▶ [GIVEN TASK] According to the article on the Boston Celtics, which player did the team give up in order to add Gordon Hayward?
═══ EXCERPT TO READ
What’s going on within the Boston Celtics organization is unknown to the general public, but recent trades and signings show all signs of the team heading in a different direction. Adding Gordon Hayward came at the cost of Avery Bradley, and the results of that decision will not come to light for awhile.

No player, just because he goes to a good team, is an automatic guarantee to be successful. Roles are changing, the speed of the offense is different and learning new defensive packages and how to communicate with new teammates is a big part of Hayward’s adjustment to joining the Celtics.

Boston needed help when it comes to defensive production. It had the athleticism to run with any team, but lacked the size to slow the league’s most unstoppable scorer, LeBron James. Now that they added size, they are forced to rely on a slightly inexperienced backcourt to help Hayward, Isaiah Thomas, and Al Horford run an efficient offense.

Terry Rozier developed a great deal last year, but after him, the crop is severely limited. Jaylen Brown has the athletic ability, but lacks the composure and consistent scoring that the Celtics are going to immediately need.

Highly touted rookie Jayson Tatum has a very bright future, but hasn’t played in an actual NBA game yet. He played with confidence in Summer League, as he should, but his production is up for debate when looking down the barrel of a Kawhi Leonard, or Andre Roberson.

The youth will have a great chance to learn under superstars, but they are going to need to have more of an impact now that the Celtics’ backcourt is going to be the area of emphasis. The backcourt needs help, and against the Eastern Conference, it is going to show.

It is easy to pick holes in something that has not been tested, but success from the Celtics is not guaranteed and should not be seen that way. Boston got to where it was by playing as a cohesive team that played in-sync on both sides of the ball. Now that that togetherness is gone, expect this next season to highlight the chemistry issues that tend to plague teams learning to play together.
══════
═══ SUPPLIED RECORDS
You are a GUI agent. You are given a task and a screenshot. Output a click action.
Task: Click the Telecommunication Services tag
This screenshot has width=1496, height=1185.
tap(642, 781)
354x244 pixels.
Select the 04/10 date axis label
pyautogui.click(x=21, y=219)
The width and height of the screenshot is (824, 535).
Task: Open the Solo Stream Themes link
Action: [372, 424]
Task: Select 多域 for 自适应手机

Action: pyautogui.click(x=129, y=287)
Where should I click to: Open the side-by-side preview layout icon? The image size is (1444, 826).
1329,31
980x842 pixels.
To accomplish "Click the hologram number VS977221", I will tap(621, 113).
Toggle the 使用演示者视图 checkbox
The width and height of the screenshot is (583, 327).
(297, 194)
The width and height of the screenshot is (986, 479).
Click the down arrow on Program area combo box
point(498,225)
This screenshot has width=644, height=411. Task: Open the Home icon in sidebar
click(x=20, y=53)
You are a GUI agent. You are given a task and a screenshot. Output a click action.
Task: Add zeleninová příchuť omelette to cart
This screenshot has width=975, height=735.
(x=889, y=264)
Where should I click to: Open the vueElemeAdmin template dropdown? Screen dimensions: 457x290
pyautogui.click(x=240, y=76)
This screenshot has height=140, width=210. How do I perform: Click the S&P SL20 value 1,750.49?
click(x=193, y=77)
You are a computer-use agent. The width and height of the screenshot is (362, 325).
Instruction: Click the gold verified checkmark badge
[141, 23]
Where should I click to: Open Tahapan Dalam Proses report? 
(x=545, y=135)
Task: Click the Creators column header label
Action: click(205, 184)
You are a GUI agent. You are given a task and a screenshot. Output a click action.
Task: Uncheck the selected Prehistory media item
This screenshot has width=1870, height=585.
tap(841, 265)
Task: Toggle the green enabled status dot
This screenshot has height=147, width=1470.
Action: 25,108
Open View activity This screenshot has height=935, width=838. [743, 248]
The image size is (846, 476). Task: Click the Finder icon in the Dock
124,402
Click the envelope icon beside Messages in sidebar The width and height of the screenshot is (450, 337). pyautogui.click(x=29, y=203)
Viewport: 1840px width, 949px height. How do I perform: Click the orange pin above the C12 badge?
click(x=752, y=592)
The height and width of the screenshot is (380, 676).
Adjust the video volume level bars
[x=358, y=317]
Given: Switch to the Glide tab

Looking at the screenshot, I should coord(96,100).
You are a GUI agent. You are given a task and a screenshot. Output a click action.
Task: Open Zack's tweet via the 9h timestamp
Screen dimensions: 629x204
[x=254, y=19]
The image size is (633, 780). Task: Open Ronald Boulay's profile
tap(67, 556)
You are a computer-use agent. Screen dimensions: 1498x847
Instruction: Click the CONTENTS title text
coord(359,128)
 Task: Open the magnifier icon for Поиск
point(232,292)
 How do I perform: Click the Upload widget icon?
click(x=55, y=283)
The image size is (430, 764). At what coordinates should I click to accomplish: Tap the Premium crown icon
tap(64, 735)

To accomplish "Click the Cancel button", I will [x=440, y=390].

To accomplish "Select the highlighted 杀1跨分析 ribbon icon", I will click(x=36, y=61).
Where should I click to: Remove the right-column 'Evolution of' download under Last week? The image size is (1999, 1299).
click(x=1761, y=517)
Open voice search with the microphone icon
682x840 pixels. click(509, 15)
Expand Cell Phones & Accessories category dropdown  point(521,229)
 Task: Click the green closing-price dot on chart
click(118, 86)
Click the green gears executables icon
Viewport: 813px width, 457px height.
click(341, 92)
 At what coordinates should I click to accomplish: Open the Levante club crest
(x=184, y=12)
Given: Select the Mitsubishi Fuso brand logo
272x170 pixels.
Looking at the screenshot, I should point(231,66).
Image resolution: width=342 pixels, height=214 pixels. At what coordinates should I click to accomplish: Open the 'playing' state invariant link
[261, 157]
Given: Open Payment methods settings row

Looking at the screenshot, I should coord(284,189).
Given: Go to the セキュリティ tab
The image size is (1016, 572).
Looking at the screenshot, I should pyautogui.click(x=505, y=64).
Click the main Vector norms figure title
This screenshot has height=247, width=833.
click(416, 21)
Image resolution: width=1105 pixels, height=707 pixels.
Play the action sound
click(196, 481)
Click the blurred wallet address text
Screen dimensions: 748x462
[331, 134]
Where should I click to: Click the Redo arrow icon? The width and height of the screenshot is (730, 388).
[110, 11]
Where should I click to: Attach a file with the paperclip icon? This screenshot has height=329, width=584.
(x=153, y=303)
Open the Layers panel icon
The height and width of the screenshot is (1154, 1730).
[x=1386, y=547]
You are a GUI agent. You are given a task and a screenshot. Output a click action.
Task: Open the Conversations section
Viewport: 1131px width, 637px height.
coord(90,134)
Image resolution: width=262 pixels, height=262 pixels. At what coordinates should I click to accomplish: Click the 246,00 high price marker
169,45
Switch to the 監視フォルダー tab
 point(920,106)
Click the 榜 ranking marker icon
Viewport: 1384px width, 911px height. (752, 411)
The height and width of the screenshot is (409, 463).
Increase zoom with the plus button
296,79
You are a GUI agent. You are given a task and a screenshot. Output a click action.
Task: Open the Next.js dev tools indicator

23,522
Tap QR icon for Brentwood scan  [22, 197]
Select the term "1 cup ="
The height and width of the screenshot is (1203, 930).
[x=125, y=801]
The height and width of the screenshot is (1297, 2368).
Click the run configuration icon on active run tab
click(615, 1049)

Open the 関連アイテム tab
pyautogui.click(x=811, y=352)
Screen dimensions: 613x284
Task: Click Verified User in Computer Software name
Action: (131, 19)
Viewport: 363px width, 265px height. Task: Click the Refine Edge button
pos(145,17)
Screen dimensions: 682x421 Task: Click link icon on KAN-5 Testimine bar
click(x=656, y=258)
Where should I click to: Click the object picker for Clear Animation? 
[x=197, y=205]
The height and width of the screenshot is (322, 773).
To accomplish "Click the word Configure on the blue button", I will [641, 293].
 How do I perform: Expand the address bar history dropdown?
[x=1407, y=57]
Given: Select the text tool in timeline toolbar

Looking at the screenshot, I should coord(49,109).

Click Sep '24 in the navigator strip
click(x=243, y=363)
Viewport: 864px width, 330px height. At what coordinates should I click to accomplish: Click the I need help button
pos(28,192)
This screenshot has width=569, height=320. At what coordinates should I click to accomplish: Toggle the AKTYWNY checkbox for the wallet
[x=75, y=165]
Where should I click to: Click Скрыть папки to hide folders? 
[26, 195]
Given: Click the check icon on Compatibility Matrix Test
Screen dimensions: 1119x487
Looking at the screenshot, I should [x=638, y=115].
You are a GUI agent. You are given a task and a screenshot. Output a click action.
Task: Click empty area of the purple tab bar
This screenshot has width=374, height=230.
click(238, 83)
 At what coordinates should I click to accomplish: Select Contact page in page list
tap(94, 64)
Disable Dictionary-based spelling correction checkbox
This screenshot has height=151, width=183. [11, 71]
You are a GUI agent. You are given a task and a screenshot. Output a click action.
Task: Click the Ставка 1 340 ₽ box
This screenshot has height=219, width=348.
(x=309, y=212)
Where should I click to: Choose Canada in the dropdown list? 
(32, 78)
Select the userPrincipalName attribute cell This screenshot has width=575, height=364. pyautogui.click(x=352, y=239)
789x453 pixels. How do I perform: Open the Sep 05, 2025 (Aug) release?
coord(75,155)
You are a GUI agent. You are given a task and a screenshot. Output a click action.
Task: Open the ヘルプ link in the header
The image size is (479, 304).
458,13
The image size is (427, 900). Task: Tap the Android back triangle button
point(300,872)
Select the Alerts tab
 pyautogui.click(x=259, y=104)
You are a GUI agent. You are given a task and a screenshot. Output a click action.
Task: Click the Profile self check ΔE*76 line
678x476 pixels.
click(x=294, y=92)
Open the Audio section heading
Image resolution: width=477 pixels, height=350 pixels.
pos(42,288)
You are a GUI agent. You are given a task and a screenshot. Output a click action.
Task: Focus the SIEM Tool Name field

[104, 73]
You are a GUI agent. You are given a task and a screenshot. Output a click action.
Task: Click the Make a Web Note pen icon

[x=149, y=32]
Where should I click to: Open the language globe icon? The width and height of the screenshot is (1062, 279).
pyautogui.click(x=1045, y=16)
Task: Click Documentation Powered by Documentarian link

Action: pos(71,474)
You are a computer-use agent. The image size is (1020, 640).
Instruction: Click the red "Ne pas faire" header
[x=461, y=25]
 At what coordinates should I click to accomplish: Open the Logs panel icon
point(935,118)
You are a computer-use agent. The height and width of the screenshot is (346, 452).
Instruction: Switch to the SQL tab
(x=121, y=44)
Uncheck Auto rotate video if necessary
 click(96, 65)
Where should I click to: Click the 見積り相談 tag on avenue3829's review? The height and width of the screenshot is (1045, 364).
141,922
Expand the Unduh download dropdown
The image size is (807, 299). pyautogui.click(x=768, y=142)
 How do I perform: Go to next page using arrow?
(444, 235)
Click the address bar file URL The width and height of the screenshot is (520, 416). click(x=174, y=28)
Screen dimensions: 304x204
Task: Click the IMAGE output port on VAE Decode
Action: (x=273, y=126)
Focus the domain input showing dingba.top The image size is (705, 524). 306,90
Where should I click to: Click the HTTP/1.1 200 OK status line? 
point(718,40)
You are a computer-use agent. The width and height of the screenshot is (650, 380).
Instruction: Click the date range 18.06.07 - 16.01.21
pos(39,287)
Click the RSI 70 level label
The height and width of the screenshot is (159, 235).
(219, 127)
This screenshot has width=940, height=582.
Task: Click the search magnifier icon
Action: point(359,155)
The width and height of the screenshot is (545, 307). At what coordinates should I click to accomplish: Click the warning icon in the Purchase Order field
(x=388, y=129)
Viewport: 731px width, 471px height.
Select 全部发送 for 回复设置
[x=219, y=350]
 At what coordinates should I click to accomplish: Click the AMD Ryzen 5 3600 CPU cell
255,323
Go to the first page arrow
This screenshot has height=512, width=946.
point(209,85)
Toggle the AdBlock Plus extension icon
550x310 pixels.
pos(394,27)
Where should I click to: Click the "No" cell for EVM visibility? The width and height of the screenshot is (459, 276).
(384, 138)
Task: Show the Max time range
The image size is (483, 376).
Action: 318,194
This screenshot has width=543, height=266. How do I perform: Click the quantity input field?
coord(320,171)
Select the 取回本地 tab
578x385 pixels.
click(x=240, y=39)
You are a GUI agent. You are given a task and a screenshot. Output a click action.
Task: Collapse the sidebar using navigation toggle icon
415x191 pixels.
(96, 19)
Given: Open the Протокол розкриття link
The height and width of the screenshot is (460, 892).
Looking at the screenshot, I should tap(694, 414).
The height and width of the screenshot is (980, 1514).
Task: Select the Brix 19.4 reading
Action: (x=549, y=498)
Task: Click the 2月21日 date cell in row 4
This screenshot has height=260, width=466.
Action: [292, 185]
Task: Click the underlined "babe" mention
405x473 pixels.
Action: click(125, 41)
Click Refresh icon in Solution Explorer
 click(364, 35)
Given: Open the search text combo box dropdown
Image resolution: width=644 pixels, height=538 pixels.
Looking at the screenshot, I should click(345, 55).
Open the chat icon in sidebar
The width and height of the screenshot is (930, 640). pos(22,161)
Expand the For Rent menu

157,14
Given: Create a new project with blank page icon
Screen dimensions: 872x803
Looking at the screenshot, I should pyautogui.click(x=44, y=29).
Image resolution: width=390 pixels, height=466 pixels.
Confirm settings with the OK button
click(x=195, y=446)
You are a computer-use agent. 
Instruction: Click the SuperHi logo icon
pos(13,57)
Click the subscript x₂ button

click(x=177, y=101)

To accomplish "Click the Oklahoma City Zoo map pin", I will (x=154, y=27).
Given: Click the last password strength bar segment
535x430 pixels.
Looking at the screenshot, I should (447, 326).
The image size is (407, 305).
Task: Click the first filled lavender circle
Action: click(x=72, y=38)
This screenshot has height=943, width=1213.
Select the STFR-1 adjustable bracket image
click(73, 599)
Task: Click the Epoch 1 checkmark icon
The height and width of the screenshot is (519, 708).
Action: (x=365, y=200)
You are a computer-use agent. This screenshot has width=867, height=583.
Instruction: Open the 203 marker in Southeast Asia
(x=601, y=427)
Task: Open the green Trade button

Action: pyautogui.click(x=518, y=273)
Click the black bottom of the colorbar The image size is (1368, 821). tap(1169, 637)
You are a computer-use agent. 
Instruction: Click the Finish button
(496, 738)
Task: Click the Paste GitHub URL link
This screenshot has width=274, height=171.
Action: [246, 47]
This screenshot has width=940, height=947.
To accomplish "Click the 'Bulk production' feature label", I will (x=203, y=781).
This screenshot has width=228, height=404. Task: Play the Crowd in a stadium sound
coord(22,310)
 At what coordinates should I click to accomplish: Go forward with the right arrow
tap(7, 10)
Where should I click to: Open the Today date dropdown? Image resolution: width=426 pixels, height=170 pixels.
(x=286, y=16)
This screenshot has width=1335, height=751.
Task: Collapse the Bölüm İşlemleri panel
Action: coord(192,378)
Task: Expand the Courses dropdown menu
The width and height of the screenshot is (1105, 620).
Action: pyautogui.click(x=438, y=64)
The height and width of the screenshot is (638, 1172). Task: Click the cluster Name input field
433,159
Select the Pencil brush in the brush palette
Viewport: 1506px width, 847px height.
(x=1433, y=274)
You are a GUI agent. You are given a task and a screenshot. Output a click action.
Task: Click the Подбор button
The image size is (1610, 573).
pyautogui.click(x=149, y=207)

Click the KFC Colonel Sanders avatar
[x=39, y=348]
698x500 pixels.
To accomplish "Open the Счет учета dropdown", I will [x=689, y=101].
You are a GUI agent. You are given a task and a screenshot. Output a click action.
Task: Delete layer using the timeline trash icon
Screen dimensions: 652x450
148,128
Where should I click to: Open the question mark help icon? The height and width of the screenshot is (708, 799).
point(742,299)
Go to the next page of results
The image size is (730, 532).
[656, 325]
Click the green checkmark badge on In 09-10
══════
▶ [EXPECTED OUTPUT] Avery Bradley